[seqfan] Re: A metric and UI for Pandora-like OEIS exploration

Robert Munafo mrob27 at gmail.com
Mon Oct 26 17:01:08 CET 2009

Andrew --

It isn't just matching terms in the sequence, it is matching the
entire database record. Based on the results I've been getting so far,
it appears that the %H (references and citations) fields are causing
most of the top matches.

Look at the examples I posted, and you'll see that. For example,
A100140 and A117116 don't have many terms in common, but both
reference the "Egyptian Fraction" article in MathWorld.

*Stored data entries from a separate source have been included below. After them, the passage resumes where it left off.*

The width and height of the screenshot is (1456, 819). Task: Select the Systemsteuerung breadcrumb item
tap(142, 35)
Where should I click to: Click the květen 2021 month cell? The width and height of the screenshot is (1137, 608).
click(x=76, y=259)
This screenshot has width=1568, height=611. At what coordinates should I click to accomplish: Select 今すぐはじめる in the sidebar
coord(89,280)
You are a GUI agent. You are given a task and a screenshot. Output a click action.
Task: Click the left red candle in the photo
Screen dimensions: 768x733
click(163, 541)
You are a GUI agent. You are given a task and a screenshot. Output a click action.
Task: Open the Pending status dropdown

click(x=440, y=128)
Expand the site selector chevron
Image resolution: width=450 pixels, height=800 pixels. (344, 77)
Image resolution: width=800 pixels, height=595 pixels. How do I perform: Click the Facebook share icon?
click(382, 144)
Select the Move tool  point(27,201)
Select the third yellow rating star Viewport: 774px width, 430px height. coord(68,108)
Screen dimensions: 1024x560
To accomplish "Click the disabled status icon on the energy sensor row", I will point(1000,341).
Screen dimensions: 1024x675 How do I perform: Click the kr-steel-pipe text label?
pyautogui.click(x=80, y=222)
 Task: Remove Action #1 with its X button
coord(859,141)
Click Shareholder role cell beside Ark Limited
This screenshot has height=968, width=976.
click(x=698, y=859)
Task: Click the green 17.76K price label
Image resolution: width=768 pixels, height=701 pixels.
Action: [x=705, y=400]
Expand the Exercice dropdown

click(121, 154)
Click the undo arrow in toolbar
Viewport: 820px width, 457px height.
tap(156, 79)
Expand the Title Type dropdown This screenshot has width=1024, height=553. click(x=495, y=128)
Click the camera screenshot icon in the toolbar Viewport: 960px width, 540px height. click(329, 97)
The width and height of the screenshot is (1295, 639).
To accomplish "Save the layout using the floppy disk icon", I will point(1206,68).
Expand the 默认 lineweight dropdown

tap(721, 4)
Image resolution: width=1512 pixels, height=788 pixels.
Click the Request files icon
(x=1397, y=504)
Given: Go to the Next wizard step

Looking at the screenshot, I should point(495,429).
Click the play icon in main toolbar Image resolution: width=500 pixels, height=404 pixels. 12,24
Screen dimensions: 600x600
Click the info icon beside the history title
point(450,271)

Notice that the %H fields (and most of the other fields for that
matter) are created by humans and concern relevant information about a
sequence. And two sequences might not be related by any phenomena that
you or I might think of (such as the examples you cite: "chaoticness",
speed of growth, incidence of prime terms, etc.) *but* if it does,
someone is bound to have written about it.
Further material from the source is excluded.